金(XAU/USD)は4,400ドル台を上抜けた後、7月の米インフレ指標が概ね市場予想に沿ったことを受けて上昇し、前日比1.38%高の4,429ドル近辺で取引された。総合CPIは6月の前月比0.4%低下の後、7月は前月比0.1%上昇。前年同月比は3.5%から3.4%へ鈍化した。コアCPIは前月比0.2%上昇(前月は横ばい)、前年同月比も2.6%から2.5%へ減速。米ドルは軟化し米国債利回りは低下、ドル指数(DXY)は99.70近辺で0.10%安、2年債利回りは4bp低下して4.180%近辺となった。

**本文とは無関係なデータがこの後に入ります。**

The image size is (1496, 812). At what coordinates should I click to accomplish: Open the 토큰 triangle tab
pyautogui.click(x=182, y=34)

市場ではインフレが依然としてFRBの2%目標を上回っているとの見方が根強く、9月利上げ期待は大きく変わっていない。CMEのFedWatchでは確率を44%と示している。WTIは82ドル近辺と、約1週間半ぶりの高値圏で推移。EIAは2026年のWTI平均価格見通しを1バレル当たり76.26ドルから80.88ドルへ引き上げた。テクニカル面では、XAU/USDは50日SMAを上回り、100日SMAをわずかに上回る水準に位置。200日SMAは4,500ドル。RSIは68、ADXは30で、サポートは4,388ドル、4,148ドル、4,000ドルが意識される。
トレーディング戦略とテクニカル環境
米インフレの沈静化とコアCPI(前年比)の2.5%への低下を受け、デリバティブ取引では金の上昇基調継続を想定したポジショニングが有効とみる。ドル指数が99.70まで低下し、米国債利回りも下落していることから、XAU/USDの短期コールオプション買いを推奨する。非利回り資産である金の保有コスト(機会費用)が低下する環境は、貴金属に強い追い風となる。

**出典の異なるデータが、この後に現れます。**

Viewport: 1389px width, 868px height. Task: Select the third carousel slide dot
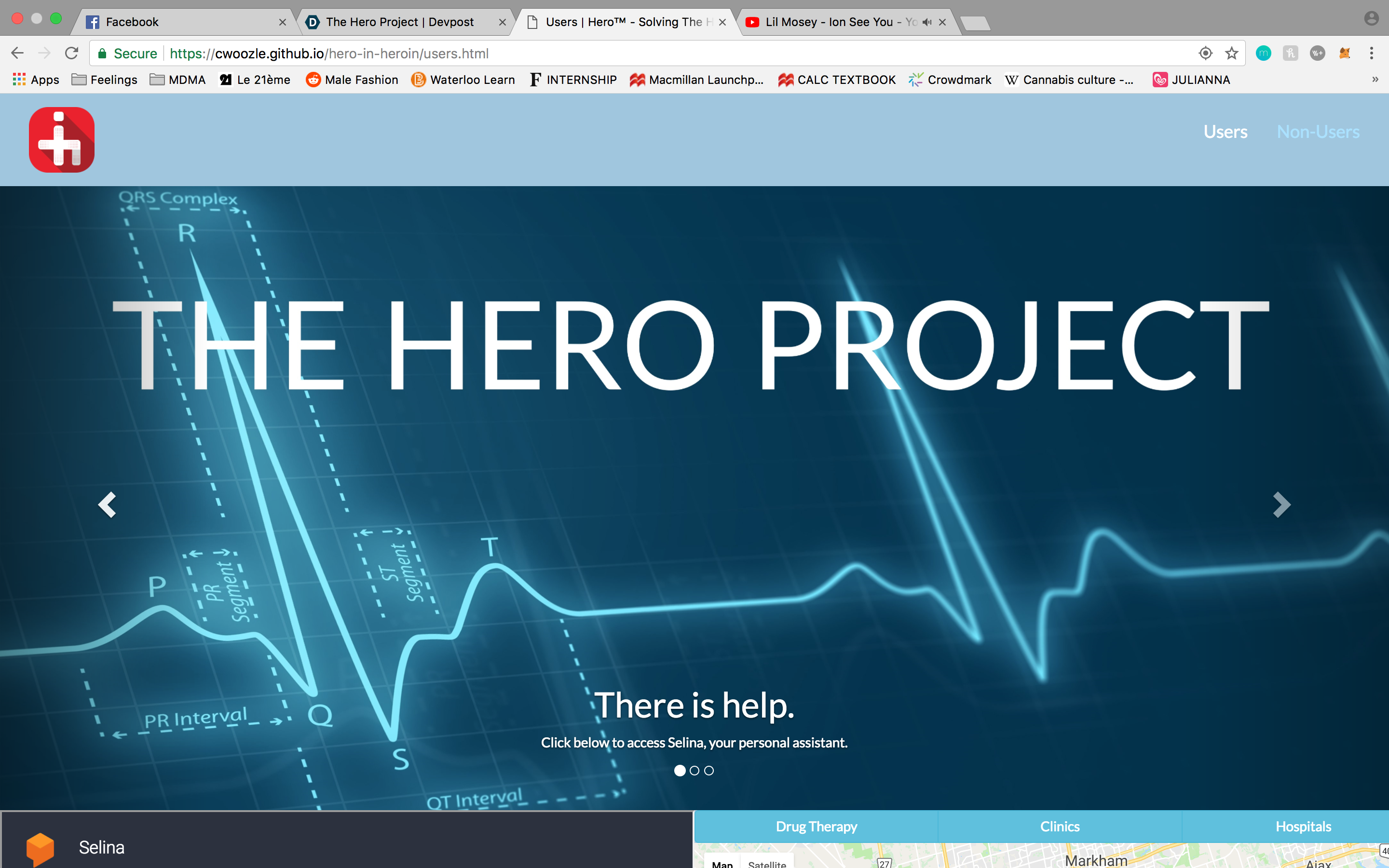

もっとも、RSIが68近辺で推移しており、買われ過ぎ圏に接近しているため、短期的なもみ合い(価格調整)が入る可能性がある。押し目でのロング構築を基本とし、100日SMAの4,388ドルを重要なエントリーポイントと位置付けたい。ADXが30程度にある局面は、急騰後の一過性の天井というより、持続性のある健全なトレンドを示唆するケースが多い。
地政学要因とリスク管理
中東の地政学リスク、とりわけホルムズ海峡を巡る脅威は、強気見通しの下支えとなる。過去の主な地政学的エネルギーショック局面では、投資家が安全資産へ資金を移す中、金価格が数週間で平均10%〜15%上昇した例がある。利確目標は200日SMAの4,500ドルを想定しつつ、プロテクティブなストップロスは4,148ドルを下回る水準に設定したい。